### EXTRACTED MATERIAL

▼

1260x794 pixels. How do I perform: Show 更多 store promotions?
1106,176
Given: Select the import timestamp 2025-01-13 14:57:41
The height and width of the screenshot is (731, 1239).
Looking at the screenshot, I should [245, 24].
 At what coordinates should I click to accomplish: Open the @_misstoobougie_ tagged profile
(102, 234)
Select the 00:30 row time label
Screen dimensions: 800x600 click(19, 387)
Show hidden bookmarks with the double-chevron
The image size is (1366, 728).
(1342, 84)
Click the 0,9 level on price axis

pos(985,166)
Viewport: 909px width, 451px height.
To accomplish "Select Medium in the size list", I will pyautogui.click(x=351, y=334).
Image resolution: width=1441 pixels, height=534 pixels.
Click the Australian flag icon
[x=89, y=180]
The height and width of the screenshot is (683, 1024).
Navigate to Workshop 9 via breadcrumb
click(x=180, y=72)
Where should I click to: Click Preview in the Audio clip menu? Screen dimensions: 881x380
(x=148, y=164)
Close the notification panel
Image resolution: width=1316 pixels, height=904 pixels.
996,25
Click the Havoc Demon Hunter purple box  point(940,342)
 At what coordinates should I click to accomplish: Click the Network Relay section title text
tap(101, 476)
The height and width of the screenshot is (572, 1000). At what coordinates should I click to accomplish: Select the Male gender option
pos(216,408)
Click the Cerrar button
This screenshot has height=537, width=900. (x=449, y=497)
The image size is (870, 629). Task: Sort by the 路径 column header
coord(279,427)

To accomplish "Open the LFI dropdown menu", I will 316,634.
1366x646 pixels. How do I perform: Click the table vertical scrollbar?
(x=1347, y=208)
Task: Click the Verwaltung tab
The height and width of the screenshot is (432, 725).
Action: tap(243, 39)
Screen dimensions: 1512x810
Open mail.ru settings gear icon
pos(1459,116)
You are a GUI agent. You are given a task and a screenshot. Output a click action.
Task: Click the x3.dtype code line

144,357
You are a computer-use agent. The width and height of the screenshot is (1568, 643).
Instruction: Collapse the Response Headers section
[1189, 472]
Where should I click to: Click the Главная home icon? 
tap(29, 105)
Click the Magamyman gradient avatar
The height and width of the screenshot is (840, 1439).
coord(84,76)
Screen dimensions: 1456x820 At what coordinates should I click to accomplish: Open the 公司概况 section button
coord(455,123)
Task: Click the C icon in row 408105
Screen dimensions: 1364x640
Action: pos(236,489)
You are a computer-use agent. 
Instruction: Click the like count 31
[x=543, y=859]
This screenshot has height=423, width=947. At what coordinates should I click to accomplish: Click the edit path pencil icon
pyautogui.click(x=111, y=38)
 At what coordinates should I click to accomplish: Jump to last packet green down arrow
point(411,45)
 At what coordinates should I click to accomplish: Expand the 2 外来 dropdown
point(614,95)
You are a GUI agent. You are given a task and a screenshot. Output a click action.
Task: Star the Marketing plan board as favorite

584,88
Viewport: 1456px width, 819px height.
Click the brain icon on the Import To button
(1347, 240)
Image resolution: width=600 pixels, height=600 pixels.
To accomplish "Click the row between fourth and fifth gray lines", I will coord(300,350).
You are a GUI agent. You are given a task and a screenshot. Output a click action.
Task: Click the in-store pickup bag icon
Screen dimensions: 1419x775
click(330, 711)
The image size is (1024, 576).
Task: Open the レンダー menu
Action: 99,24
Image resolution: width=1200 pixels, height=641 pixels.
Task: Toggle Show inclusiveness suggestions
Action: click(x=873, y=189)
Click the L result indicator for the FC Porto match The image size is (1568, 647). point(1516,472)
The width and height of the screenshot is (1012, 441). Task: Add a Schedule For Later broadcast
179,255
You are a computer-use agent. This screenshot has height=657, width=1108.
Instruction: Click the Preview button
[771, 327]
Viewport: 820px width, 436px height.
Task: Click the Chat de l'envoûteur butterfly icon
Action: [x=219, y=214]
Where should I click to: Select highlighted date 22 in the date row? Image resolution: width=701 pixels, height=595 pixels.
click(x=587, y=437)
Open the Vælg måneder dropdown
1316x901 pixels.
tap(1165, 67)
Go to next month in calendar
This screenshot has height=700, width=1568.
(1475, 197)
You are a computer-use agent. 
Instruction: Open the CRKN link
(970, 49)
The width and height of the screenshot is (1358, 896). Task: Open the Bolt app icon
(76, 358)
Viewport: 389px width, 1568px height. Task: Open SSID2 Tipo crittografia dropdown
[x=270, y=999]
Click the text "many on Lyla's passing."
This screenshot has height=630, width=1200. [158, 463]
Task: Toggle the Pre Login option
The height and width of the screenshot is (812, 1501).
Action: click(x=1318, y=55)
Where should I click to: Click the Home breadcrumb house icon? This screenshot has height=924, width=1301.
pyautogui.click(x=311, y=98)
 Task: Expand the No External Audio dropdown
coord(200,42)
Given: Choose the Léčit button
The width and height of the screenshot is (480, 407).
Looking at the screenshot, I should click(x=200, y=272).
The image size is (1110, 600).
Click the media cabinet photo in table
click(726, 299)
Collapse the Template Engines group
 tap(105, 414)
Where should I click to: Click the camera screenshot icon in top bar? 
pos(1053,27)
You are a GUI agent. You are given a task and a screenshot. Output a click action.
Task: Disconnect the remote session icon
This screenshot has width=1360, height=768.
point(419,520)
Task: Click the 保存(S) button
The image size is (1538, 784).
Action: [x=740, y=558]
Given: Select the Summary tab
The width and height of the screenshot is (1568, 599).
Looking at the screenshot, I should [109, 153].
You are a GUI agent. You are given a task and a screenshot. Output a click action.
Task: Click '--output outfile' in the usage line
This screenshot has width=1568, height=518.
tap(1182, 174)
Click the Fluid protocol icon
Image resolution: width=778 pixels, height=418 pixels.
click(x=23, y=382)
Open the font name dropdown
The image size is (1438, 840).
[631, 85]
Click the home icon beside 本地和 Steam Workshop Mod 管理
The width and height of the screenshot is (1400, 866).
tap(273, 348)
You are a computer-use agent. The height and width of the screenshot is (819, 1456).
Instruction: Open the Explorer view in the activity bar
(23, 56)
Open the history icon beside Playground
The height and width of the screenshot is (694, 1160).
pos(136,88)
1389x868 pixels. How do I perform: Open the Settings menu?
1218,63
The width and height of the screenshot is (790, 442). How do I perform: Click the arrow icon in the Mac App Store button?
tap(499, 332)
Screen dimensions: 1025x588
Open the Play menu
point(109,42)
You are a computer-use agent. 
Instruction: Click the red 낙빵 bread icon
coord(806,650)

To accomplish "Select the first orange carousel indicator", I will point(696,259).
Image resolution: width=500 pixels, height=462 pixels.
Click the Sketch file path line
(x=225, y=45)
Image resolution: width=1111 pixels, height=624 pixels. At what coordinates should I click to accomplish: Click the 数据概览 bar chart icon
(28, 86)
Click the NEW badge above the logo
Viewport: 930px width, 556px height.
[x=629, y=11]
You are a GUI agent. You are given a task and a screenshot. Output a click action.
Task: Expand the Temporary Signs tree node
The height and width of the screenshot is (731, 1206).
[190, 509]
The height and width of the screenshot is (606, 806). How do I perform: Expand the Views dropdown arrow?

▲

### THE TASK
Return all of the records above unchanged, reproducing each line in its original order.

### REPLY
1260x794 pixels. How do I perform: Show 更多 store promotions?
1106,176
Given: Select the import timestamp 2025-01-13 14:57:41
The height and width of the screenshot is (731, 1239).
Looking at the screenshot, I should [245, 24].
 At what coordinates should I click to accomplish: Open the @_misstoobougie_ tagged profile
(102, 234)
Select the 00:30 row time label
Screen dimensions: 800x600 click(19, 387)
Show hidden bookmarks with the double-chevron
The image size is (1366, 728).
(1342, 84)
Click the 0,9 level on price axis

pos(985,166)
Viewport: 909px width, 451px height.
To accomplish "Select Medium in the size list", I will pyautogui.click(x=351, y=334).
Image resolution: width=1441 pixels, height=534 pixels.
Click the Australian flag icon
[x=89, y=180]
The height and width of the screenshot is (683, 1024).
Navigate to Workshop 9 via breadcrumb
click(x=180, y=72)
Where should I click to: Click Preview in the Audio clip menu? Screen dimensions: 881x380
(x=148, y=164)
Close the notification panel
Image resolution: width=1316 pixels, height=904 pixels.
996,25
Click the Havoc Demon Hunter purple box  point(940,342)
 At what coordinates should I click to accomplish: Click the Network Relay section title text
tap(101, 476)
The height and width of the screenshot is (572, 1000). At what coordinates should I click to accomplish: Select the Male gender option
pos(216,408)
Click the Cerrar button
This screenshot has height=537, width=900. (x=449, y=497)
The image size is (870, 629). Task: Sort by the 路径 column header
coord(279,427)

To accomplish "Open the LFI dropdown menu", I will 316,634.
1366x646 pixels. How do I perform: Click the table vertical scrollbar?
(x=1347, y=208)
Task: Click the Verwaltung tab
The height and width of the screenshot is (432, 725).
Action: tap(243, 39)
Screen dimensions: 1512x810
Open mail.ru settings gear icon
pos(1459,116)
You are a GUI agent. You are given a task and a screenshot. Output a click action.
Task: Click the x3.dtype code line

144,357
You are a computer-use agent. The width and height of the screenshot is (1568, 643).
Instruction: Collapse the Response Headers section
[1189, 472]
Where should I click to: Click the Главная home icon? 
tap(29, 105)
Click the Magamyman gradient avatar
The height and width of the screenshot is (840, 1439).
coord(84,76)
Screen dimensions: 1456x820 At what coordinates should I click to accomplish: Open the 公司概况 section button
coord(455,123)
Task: Click the C icon in row 408105
Screen dimensions: 1364x640
Action: pos(236,489)
You are a computer-use agent. 
Instruction: Click the like count 31
[x=543, y=859]
This screenshot has height=423, width=947. At what coordinates should I click to accomplish: Click the edit path pencil icon
pyautogui.click(x=111, y=38)
 At what coordinates should I click to accomplish: Jump to last packet green down arrow
point(411,45)
 At what coordinates should I click to accomplish: Expand the 2 外来 dropdown
point(614,95)
You are a GUI agent. You are given a task and a screenshot. Output a click action.
Task: Star the Marketing plan board as favorite

584,88
Viewport: 1456px width, 819px height.
Click the brain icon on the Import To button
(1347, 240)
Image resolution: width=600 pixels, height=600 pixels.
To accomplish "Click the row between fourth and fifth gray lines", I will coord(300,350).
You are a GUI agent. You are given a task and a screenshot. Output a click action.
Task: Click the in-store pickup bag icon
Screen dimensions: 1419x775
click(330, 711)
The image size is (1024, 576).
Task: Open the レンダー menu
Action: 99,24
Image resolution: width=1200 pixels, height=641 pixels.
Task: Toggle Show inclusiveness suggestions
Action: click(x=873, y=189)
Click the L result indicator for the FC Porto match The image size is (1568, 647). point(1516,472)
The width and height of the screenshot is (1012, 441). Task: Add a Schedule For Later broadcast
179,255
You are a computer-use agent. This screenshot has height=657, width=1108.
Instruction: Click the Preview button
[771, 327]
Viewport: 820px width, 436px height.
Task: Click the Chat de l'envoûteur butterfly icon
Action: [x=219, y=214]
Where should I click to: Select highlighted date 22 in the date row? Image resolution: width=701 pixels, height=595 pixels.
click(x=587, y=437)
Open the Vælg måneder dropdown
1316x901 pixels.
tap(1165, 67)
Go to next month in calendar
This screenshot has height=700, width=1568.
(1475, 197)
You are a computer-use agent. 
Instruction: Open the CRKN link
(970, 49)
The width and height of the screenshot is (1358, 896). Task: Open the Bolt app icon
(76, 358)
Viewport: 389px width, 1568px height. Task: Open SSID2 Tipo crittografia dropdown
[x=270, y=999]
Click the text "many on Lyla's passing."
This screenshot has height=630, width=1200. [158, 463]
Task: Toggle the Pre Login option
The height and width of the screenshot is (812, 1501).
Action: click(x=1318, y=55)
Where should I click to: Click the Home breadcrumb house icon? This screenshot has height=924, width=1301.
pyautogui.click(x=311, y=98)
 Task: Expand the No External Audio dropdown
coord(200,42)
Given: Choose the Léčit button
The width and height of the screenshot is (480, 407).
Looking at the screenshot, I should click(x=200, y=272).
The image size is (1110, 600).
Click the media cabinet photo in table
click(726, 299)
Collapse the Template Engines group
 tap(105, 414)
Where should I click to: Click the camera screenshot icon in top bar? 
pos(1053,27)
You are a GUI agent. You are given a task and a screenshot. Output a click action.
Task: Disconnect the remote session icon
This screenshot has width=1360, height=768.
point(419,520)
Task: Click the 保存(S) button
The image size is (1538, 784).
Action: [x=740, y=558]
Given: Select the Summary tab
The width and height of the screenshot is (1568, 599).
Looking at the screenshot, I should [109, 153].
You are a GUI agent. You are given a task and a screenshot. Output a click action.
Task: Click '--output outfile' in the usage line
This screenshot has width=1568, height=518.
tap(1182, 174)
Click the Fluid protocol icon
Image resolution: width=778 pixels, height=418 pixels.
click(x=23, y=382)
Open the font name dropdown
The image size is (1438, 840).
[631, 85]
Click the home icon beside 本地和 Steam Workshop Mod 管理
The width and height of the screenshot is (1400, 866).
tap(273, 348)
You are a computer-use agent. The height and width of the screenshot is (819, 1456).
Instruction: Open the Explorer view in the activity bar
(23, 56)
Open the history icon beside Playground
The height and width of the screenshot is (694, 1160).
pos(136,88)
1389x868 pixels. How do I perform: Open the Settings menu?
1218,63
The width and height of the screenshot is (790, 442). How do I perform: Click the arrow icon in the Mac App Store button?
tap(499, 332)
Screen dimensions: 1025x588
Open the Play menu
point(109,42)
You are a computer-use agent. 
Instruction: Click the red 낙빵 bread icon
coord(806,650)

To accomplish "Select the first orange carousel indicator", I will point(696,259).
Image resolution: width=500 pixels, height=462 pixels.
Click the Sketch file path line
(x=225, y=45)
Image resolution: width=1111 pixels, height=624 pixels. At what coordinates should I click to accomplish: Click the 数据概览 bar chart icon
(28, 86)
Click the NEW badge above the logo
Viewport: 930px width, 556px height.
[x=629, y=11]
You are a GUI agent. You are given a task and a screenshot. Output a click action.
Task: Expand the Temporary Signs tree node
The height and width of the screenshot is (731, 1206).
[190, 509]
The height and width of the screenshot is (606, 806). How do I perform: Expand the Views dropdown arrow?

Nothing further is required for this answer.